Professor Maria Savva (LaGuardia Community College) contributed a chapter about her experiences in the program. Savva and a fellow UCL student, Lynn Nygaard, also edited the book and co-wrote chapters analyzing its findings.
Although the book focuses on a relatively specialized program, many aspects of the students’ travails seem universally relevant now thanks to the pandemic boom in distance learning. For example, as remote learners, with just one week per term on campus, they struggled to create a sense of community, using email and group chats for support. “In a strange turn of events, the topics in the book have suddenly become mainstream, instead of niche,” Savva observed in an email.
The book charts the students’ journeys on two levels, examining practical aspects of their long-distance, cross-cultural experiences, while also reflecting on their internal growth. “What does it mean to become a scholar?” Savva and Nygaard write in their opening chapter. “And at what point in the doctoral journey can we say that we have become one? Is it when someone hands us a degree and tells us that we can now call ourselves a doctor? Or is the process more internal – a gradual understanding of what it means to conduct research and belong to a scholarly community, culminating in a feeling that we are, indeed, scholars?”

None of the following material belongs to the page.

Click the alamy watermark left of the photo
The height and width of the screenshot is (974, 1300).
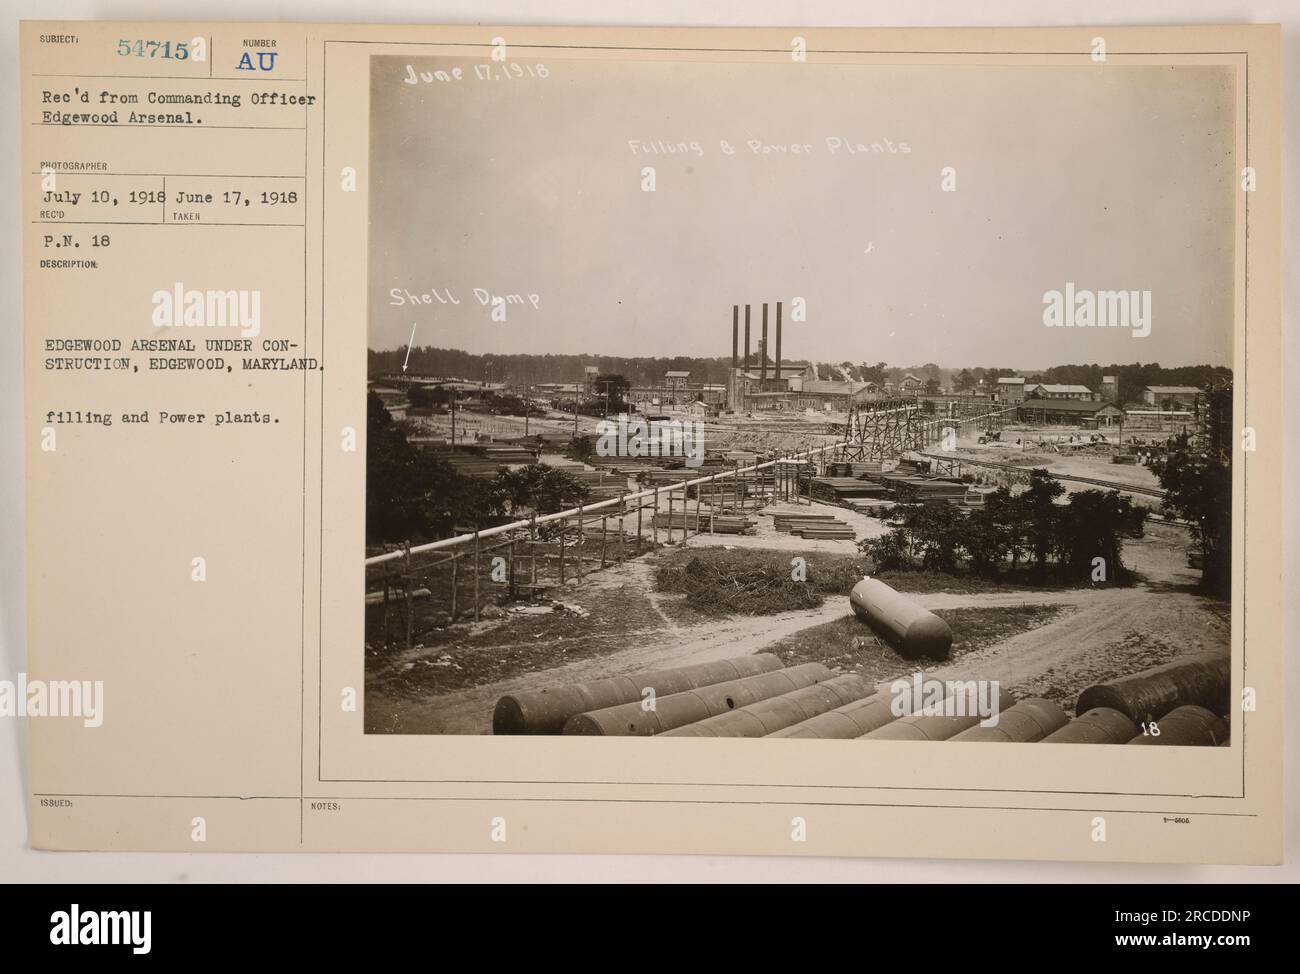pos(205,308)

Among other things, the students reckoned with the perception of Ed.D.s as less prestigious than Ph.D.s because they involve less research, and with the marginalization of working professionals within academia. Going from being experienced practitioners in their fields to being novices as students also meant struggling with protocols for scholarly writing and research, and knowing when to push back on unhelpful directives from doctoral supervisors.
In her first-person account, Savva reveals that she ended up switching from an Ed.D. to a Ph.D., despite additional writing requirements, to ensure a direct path to her goal of working in higher ed. She also reflects on connections between her research topic and her background. She grew up in a Greek immigrant family in New York; her thesis examined intercultural development of English-speaking educators in international schools.
“I enjoyed the privilege of being a white American,” Savva writes. “Yet I was also a female, growing up in an uneducated, working class and non-English speaking household.” That contributed to her interests “in identity formation, citizenship and intercultural development.”
When Savva moved to Cyprus after years as a teacher in the U.S., she experienced “a sense of loss, confusion surrounding self-identity, and the feeling of being rejected by members of the host culture.” Interviewing Anglophone teachers in China and the Netherlands for her thesis, she “discovered that many of the stories the educators shared with me resonated with my own relocation experience.”